▶ _Directions_
In the post below about Persona 5 Royal and Carl Jung, which book does the writer say they picked up?
** Text passage follows **
I picked up Carl Jung's "The Undiscovered Self" today. I felt I needed to read more basic psychology books now that I'm two years into college. It's not news that the Persona series is largely based on the teachings of Carl Jung. However, this book in particular lays the --
-- groundwork for Persona 5 Royal's story and core themes. P5R loosely adapts the ideas of anti-capitalism and the call to strive for individualism. It also strongly ties into Jung's criticism of modern psychiatrics and the usage of theories to explain human behaviors. --
Those theories of which remain redundant to Jung. Theories are a generalization, a reason, for /x/, when /x/, man for example, cannot be explained by statistics and averages. It is through mutual understanding of the doctor and their patient that treatment can occur. --
( Persona 5 Royal Spoilers )

I bring this up because this idea, no less than 20 pages into the novel, is depicted at the end of Royal though Maruki's palace. Read this. --
" The Doctor, above all, should be aware of this contradiction [theories vs understanding]. One one hand he is equipped with the statistical truths if his scientific training [psychology of humans], and on the other, he is faced with the task of treating a person who, in the --
-- case of psychic suffering, requires /individual understanding/. The more SCHEMATIC a treatment is, the more resistances it calls up in the patient, and the more the cure is jeopardized"

The end goal of therapy, to Jung, wasn't the "curability", but the journey of mutual --
-- understanding between the doctor and the patient to create individuality, and therefore later happiness.

Treating patients like robots, simply attempting to hand them happiness, doesn't actually do anything.

I have reason to believe that this is what Royal was --
-- attempting to demonstrate in it's final arc with Maruki. In hindsight, this seems to be the case but I can't help but be excited by the similarities.
** End of Text passage **
** Recorded data follows **
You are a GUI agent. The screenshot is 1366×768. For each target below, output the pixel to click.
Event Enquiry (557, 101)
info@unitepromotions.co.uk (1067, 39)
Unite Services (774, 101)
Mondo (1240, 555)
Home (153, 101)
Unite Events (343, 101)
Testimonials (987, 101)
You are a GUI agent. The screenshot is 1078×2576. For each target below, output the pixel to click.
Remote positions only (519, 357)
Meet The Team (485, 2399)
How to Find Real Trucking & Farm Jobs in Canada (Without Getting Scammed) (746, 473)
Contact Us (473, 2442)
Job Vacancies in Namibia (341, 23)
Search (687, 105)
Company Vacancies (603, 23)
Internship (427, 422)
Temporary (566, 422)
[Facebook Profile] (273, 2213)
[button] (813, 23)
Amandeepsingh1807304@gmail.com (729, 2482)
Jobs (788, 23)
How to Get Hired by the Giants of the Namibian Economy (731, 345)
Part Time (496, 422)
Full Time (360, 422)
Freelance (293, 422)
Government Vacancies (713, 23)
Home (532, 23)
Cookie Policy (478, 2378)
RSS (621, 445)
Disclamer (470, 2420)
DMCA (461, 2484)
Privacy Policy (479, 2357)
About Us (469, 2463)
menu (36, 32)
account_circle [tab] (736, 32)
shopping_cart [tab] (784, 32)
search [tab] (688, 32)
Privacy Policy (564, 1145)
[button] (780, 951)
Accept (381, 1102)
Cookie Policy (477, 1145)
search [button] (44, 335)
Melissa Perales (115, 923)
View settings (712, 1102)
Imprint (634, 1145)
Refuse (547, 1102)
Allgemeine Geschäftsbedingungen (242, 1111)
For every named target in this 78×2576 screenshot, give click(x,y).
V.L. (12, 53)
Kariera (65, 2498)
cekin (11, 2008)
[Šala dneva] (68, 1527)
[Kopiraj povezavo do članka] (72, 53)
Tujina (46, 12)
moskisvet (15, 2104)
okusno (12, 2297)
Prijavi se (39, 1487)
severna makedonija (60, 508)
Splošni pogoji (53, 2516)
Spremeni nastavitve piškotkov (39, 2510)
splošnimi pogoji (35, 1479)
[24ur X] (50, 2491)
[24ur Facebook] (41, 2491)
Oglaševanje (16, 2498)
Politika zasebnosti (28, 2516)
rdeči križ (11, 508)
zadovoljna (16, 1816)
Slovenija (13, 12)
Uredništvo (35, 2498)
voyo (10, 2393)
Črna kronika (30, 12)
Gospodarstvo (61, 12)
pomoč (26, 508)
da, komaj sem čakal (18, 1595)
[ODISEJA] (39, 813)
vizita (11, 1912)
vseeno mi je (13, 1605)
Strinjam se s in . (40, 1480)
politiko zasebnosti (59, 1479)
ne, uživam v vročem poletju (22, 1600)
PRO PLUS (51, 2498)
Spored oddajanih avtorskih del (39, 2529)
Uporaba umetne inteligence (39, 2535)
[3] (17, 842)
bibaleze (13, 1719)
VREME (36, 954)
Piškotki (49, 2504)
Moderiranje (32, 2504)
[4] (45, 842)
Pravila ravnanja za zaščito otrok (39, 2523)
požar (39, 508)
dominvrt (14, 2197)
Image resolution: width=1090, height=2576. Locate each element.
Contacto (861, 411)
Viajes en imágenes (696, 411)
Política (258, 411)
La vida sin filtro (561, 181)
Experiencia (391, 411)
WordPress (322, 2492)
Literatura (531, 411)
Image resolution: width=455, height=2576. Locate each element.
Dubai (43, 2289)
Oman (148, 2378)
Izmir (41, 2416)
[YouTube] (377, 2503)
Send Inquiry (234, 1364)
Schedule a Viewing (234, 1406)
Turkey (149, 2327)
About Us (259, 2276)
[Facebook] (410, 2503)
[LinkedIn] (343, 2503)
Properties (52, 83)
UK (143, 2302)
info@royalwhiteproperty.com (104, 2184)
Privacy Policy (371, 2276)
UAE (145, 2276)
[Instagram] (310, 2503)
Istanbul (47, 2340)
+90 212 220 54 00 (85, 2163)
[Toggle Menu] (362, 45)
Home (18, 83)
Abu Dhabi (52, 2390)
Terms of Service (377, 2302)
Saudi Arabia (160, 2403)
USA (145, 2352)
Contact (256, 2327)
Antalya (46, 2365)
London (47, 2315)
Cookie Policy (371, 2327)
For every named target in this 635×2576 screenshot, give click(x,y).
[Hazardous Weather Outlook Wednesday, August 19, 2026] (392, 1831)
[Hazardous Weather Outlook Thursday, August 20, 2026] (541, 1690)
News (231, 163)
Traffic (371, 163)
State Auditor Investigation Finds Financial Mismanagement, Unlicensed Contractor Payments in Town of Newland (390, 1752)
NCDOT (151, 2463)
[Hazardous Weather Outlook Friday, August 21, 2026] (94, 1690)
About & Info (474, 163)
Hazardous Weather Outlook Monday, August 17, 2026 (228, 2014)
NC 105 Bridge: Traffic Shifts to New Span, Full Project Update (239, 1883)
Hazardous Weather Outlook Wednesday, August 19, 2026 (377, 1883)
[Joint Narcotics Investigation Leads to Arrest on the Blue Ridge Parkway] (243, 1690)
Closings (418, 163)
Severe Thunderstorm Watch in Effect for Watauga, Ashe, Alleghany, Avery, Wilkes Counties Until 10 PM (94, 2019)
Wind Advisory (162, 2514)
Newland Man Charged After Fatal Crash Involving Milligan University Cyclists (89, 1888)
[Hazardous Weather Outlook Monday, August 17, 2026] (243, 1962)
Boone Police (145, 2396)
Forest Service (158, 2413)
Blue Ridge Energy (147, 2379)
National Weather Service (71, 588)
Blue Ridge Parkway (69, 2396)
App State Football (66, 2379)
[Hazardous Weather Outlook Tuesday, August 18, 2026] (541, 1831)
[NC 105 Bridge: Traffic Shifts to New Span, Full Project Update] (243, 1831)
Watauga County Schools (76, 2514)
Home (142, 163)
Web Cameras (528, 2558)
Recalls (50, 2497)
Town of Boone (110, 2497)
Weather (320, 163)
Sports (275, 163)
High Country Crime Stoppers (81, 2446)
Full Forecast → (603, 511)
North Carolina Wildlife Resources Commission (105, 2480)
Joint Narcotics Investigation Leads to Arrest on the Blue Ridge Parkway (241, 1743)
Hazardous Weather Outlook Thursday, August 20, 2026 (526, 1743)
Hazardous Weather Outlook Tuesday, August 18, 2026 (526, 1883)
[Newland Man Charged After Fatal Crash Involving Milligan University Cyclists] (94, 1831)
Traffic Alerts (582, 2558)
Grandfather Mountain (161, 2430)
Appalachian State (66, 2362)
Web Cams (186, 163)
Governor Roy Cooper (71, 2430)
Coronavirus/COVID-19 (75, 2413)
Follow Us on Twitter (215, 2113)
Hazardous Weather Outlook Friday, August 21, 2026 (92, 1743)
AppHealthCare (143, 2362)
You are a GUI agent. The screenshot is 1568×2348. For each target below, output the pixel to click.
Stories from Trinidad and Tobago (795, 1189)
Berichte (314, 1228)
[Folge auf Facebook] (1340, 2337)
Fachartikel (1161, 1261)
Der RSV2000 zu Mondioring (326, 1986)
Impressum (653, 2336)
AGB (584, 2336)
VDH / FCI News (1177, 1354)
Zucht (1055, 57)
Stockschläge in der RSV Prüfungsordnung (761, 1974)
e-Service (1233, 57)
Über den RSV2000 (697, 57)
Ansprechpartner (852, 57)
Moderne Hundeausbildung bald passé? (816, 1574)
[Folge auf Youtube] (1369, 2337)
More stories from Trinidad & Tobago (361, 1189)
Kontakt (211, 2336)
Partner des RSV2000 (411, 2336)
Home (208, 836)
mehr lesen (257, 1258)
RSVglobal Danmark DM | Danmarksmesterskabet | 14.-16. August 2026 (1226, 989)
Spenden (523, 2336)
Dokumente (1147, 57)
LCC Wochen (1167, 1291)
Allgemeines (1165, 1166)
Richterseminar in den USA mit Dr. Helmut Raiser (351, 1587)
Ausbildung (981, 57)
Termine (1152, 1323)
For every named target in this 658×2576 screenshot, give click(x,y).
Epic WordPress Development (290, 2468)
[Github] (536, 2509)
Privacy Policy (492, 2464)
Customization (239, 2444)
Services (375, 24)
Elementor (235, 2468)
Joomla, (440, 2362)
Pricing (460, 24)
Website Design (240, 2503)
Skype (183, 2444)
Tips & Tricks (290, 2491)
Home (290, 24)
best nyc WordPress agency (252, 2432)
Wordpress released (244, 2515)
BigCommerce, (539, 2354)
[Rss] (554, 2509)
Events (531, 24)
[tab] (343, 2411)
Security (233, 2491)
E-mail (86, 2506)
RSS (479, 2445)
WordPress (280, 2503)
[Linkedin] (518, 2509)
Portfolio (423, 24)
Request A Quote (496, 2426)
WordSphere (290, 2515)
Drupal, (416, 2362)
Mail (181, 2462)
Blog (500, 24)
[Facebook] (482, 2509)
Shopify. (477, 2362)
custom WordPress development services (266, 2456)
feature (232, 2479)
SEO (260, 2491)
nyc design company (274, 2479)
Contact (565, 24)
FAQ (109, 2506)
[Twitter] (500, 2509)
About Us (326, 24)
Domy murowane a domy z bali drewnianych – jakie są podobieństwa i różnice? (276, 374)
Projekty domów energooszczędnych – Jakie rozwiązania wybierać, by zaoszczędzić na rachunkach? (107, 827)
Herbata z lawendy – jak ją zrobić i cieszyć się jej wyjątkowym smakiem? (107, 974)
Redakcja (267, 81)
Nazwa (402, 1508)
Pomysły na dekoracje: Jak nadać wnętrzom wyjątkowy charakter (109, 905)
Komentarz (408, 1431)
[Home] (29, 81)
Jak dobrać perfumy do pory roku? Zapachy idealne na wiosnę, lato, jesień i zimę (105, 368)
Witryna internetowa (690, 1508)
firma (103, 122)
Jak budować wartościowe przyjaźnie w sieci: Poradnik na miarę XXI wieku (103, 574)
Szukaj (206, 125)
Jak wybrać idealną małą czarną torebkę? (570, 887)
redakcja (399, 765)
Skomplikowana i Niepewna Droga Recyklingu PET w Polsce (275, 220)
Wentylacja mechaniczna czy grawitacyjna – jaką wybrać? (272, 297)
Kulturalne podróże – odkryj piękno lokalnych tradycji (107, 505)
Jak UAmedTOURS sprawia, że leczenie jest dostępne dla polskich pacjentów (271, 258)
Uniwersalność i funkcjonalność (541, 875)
** End of Recorded data **
▶ _Output for this exercise_
Carl Jung's "The Undiscovered Self."